### What to produce
Please copy each of the following items line for line, keeping every character as it appears.

[Word and element pointing entries]
•••••

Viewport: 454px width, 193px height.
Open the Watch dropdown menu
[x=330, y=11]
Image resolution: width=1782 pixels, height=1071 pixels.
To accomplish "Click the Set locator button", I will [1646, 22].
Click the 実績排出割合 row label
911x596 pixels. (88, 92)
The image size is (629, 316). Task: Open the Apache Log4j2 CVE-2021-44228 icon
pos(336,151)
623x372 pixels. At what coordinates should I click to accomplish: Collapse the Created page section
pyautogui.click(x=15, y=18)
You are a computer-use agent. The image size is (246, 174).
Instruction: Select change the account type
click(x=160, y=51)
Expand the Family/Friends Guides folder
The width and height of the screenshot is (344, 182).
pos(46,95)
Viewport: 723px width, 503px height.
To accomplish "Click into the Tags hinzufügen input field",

•••••

### Response to this task
Viewport: 454px width, 193px height.
Open the Watch dropdown menu
[x=330, y=11]
Image resolution: width=1782 pixels, height=1071 pixels.
To accomplish "Click the Set locator button", I will [1646, 22].
Click the 実績排出割合 row label
911x596 pixels. (88, 92)
The image size is (629, 316). Task: Open the Apache Log4j2 CVE-2021-44228 icon
pos(336,151)
623x372 pixels. At what coordinates should I click to accomplish: Collapse the Created page section
pyautogui.click(x=15, y=18)
You are a computer-use agent. The image size is (246, 174).
Instruction: Select change the account type
click(x=160, y=51)
Expand the Family/Friends Guides folder
The width and height of the screenshot is (344, 182).
pos(46,95)
Viewport: 723px width, 503px height.
To accomplish "Click into the Tags hinzufügen input field",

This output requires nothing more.